Lets modify the above program a little bit to print the characters of the string.

package main

import (  
    "fmt"
)

func printBytes(s string) {  
    for i:= 0; i < len(s); i++ {
        fmt.Printf("%x ", s[i])
    }
}


func printChars(s string) {  
    for i:= 0; i < len(s); i++ {
        fmt.Printf("%c ",s[i])
    }
}

func main() {  
    name := "Hello World"
    printBytes(name)
    fmt.Printf("\n")
    printChars(name)
}

In line no.16 of the printChars method, %c format specifier is used to print the characters of the string. The program outputs

48 65 6c 6c 6f 20 57 6f 72 6c 64  
H e l l o   W o r l d  

Although the above program looks like a legitimate way to access the individual characters of a string, this has a serious bug. Lets break this code to see what we are doing wrong.

package main

import (  
    "fmt"
)

func printBytes(s string) {  
    for i:= 0; i < len(s); i++ {
        fmt.Printf("%x ", s[i])
    }
}

func printChars(s string) {  
    for i:= 0; i < len(s); i++ {
        fmt.Printf("%c ",s[i])
    }
}

func main() {  
    name := "Hello World"
    printBytes(name)
    fmt.Printf("\n")
    printChars(name)
    fmt.Printf("\n")
    name = "Señor"
    printBytes(name)
    fmt.Printf("\n")
    printChars(name)
}

The output of the above program is

48 65 6c 6c 6f 20 57 6f 72 6c 64  
H e l l o   W o r l d 

53 65 c3 b1 6f 72  
S e à ± o r  

In line no. 28 of the above program, we are trying to print the characters of Señor and it outputs S e à ± o r which is wrong. Why does this program break for Señor when its perfectly alright with Hello World. The reason is that the Unicode code point of ñ is U+00F1 and its UTF-8 encoding occupies 2 bytes c3 and b1. We are trying to print characters assuming that each code point will be one byte long which is wrong. In UTF-8 encoding a code point can occupy more than 1 byte. So how do we solve this. This is where rune saves us.



rune

A rune is a builtin type in Go and its the alias of int32. rune represents a Unicode code point in Go. It does not matter how many bytes the code point occupies, it can be represented by a rune. Lets modify the above program to print characters using a rune.

package main

import (  
    "fmt"
)

func printBytes(s string) {  
    for i:= 0; i < len(s); i++ {
        fmt.Printf("%x ", s[i])
    }
}

func printChars(s string) {  
    runes := []rune(s)
    for i:= 0; i < len(runes); i++ {
        fmt.Printf("%c ",runes[i])
    }
}

func main() {  
    name := "Hello World"
    printBytes(name)
    fmt.Printf("\n")
    printChars(name)
    fmt.Printf("\n\n")
    name = "Señor"
    printBytes(name)
    fmt.Printf("\n")
    printChars(name)
}

In line no.14 of the above program, the string is converted to a slice of runes. We then loop over it and display the character. This program outputs,

48 65 6c 6c 6f 20 57 6f 72 6c 64  
H e l l o   W o r l d 

53 65 c3 b1 6f 72  
S e ñ o r  

The above output is perfect. Just want we wanted :).

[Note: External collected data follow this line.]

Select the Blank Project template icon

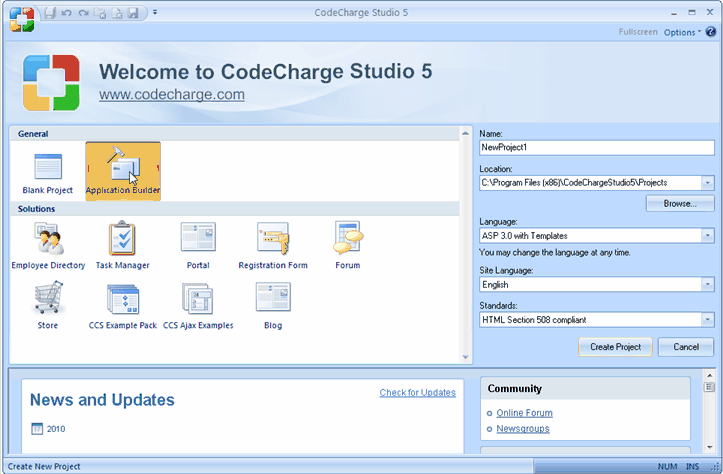[47, 168]
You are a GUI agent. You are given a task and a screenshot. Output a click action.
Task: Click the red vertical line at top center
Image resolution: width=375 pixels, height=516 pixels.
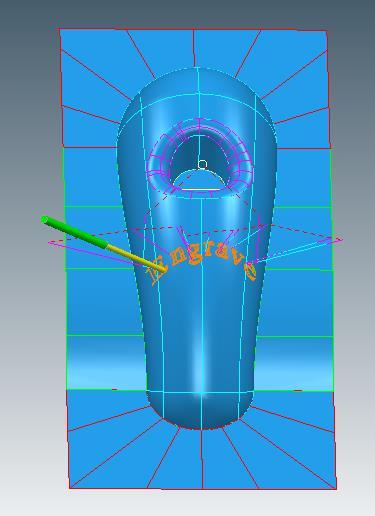pos(194,48)
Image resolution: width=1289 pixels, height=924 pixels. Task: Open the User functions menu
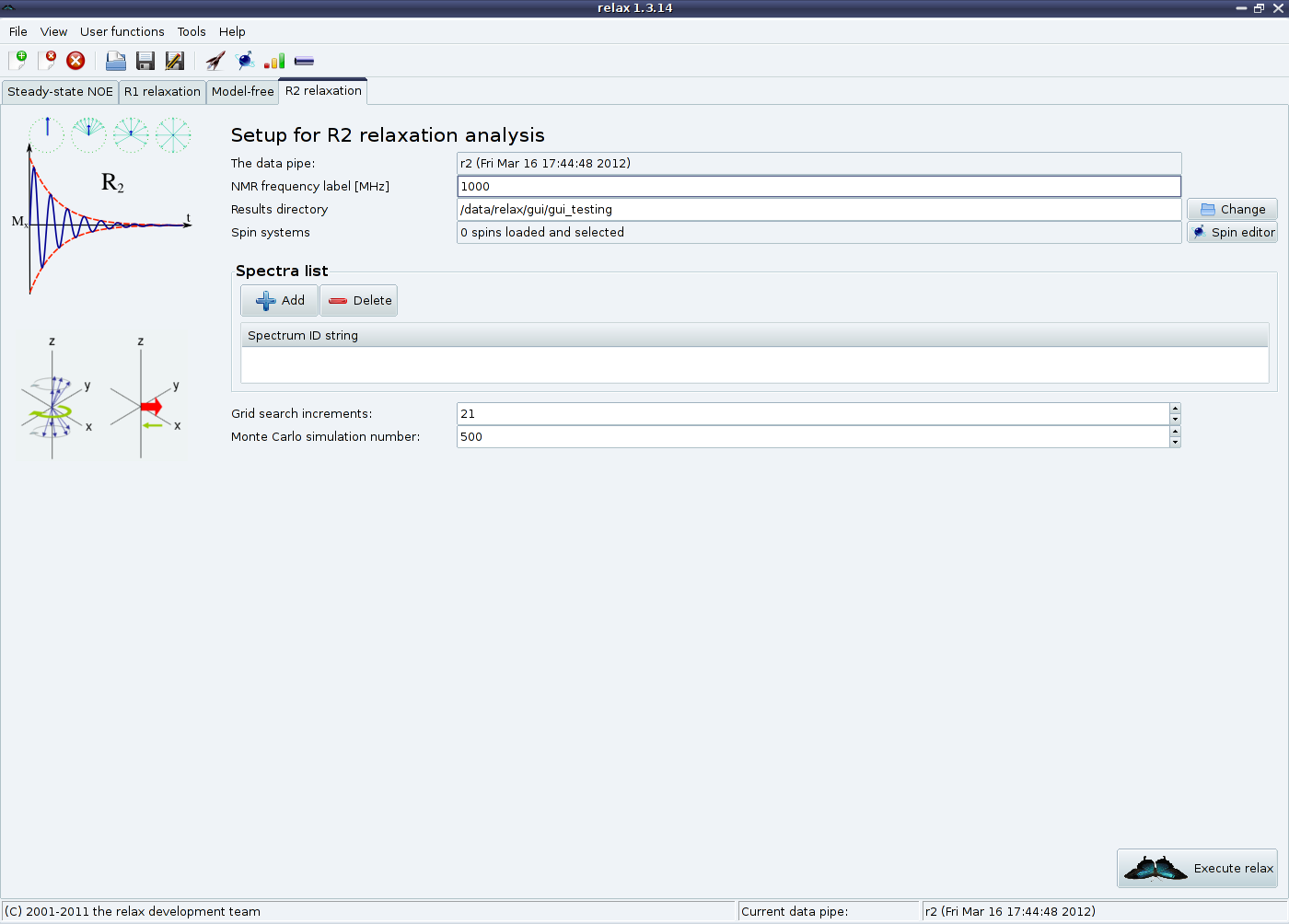coord(122,31)
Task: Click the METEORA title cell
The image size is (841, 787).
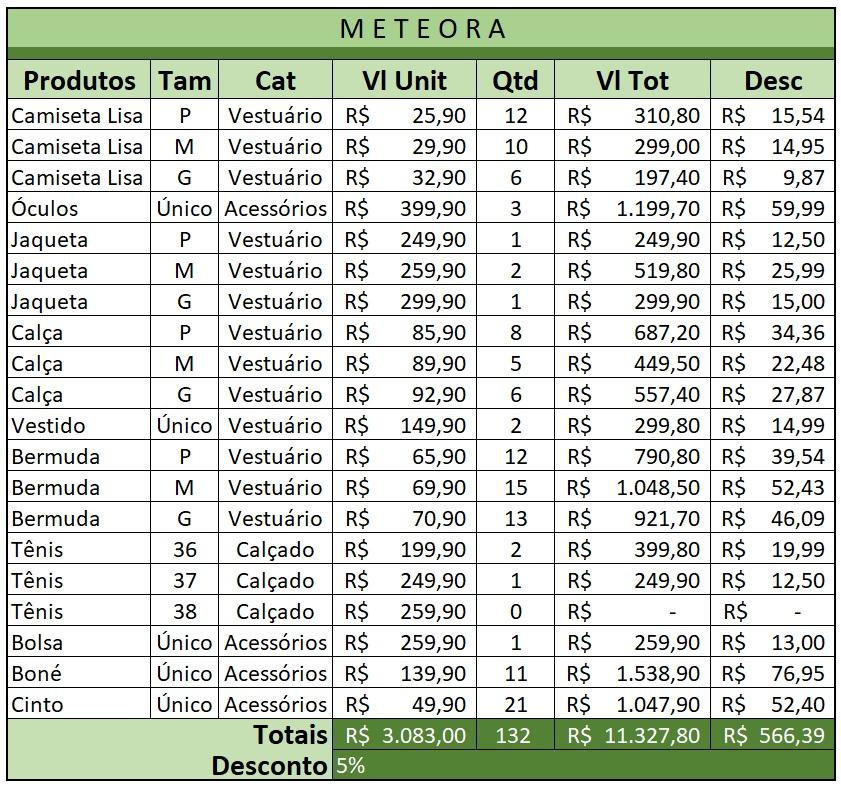Action: 421,28
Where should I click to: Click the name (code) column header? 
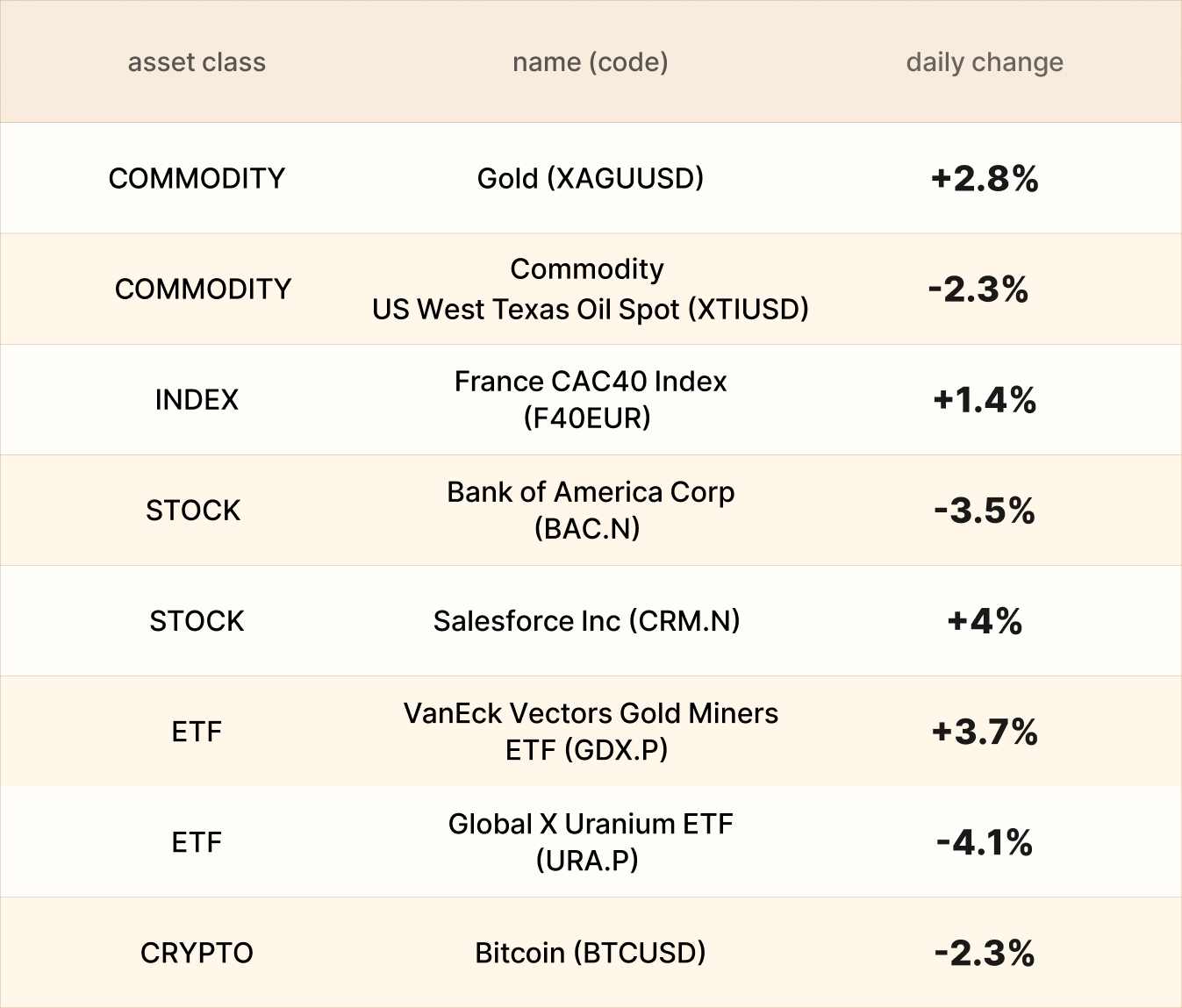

for range loop on a string

The above program is a perfect way to iterate over the individual runes of a string. But Go offers us a much easier way to do this using the for range loop.

package main

import (  
    "fmt"
)

func printCharsAndBytes(s string) {  
    for index, rune := range s {
        fmt.Printf("%c starts at byte %d\n", rune, index)
    }
}

func main() {  
    name := "Señor"
    printCharsAndBytes(name)
}

In line no.8 of the above program, the string is iterated using for range loop. The loop returns the position of the byte where the rune starts along with the rune. This program outputs

S starts at byte 0  
e starts at byte 1  
ñ starts at byte 2
o starts at byte 4  
r starts at byte 5  

From the above output its clear that ñ occupies 2 bytes :).

Constructing string from slice of bytes

package main

import (  
    "fmt"
)

func main() {  
    byteSlice := []byte{0x43, 0x61, 0x66, 0xC3, 0xA9}
    str := string(byteSlice)
    fmt.Println(str)
}

byteSlice in the program above contains the UTF-8 Encoded hex bytes of the string "Café". The program outputs Café.

What if we have the decimal equivalent of hex values. Will the above program work? Lets check it out.

package main

import (  
    "fmt"
)

func main() {  
    byteSlice := []byte{67, 97, 102, 195, 169}//decimal equivalent of {'\x43', '\x61', '\x66', '\xC3', '\xA9'}
    str := string(byteSlice)
    fmt.Println(str)
}

The above program will also output Café.

Constructing a string from slice of runes

package main

import (  
    "fmt"
)

func main() {  
    runeSlice := []rune{0x0053, 0x0065, 0x00f1, 0x006f, 0x0072}
    str := string(runeSlice)
    fmt.Println(str)
}

In the above program runeSlice contains the Unicode code points of the string Señor in hexadecimal. The program outputs Señor.

Length of the string

The func RuneCountInString(s string) (n int) function of the utf8 package is used to find the length of the string. This method takes a string as argument and returns the number of runes in it.

package main

import (  
    "fmt"
    "unicode/utf8"
)



func length(s string) {  
    fmt.Printf("length of %s is %d\n", s, utf8.RuneCountInString(s))
}
func main() {  

    word1 := "Señor" 
    length(word1)
    word2 := "Pets"
    length(word2)
}

The output of the above program is

length of Señor is 5  
length of Pets is 4  

Strings are immutable

Strings are immutable in Go. Once a string is created its not possible to change it.

package main

import (  
    "fmt"
)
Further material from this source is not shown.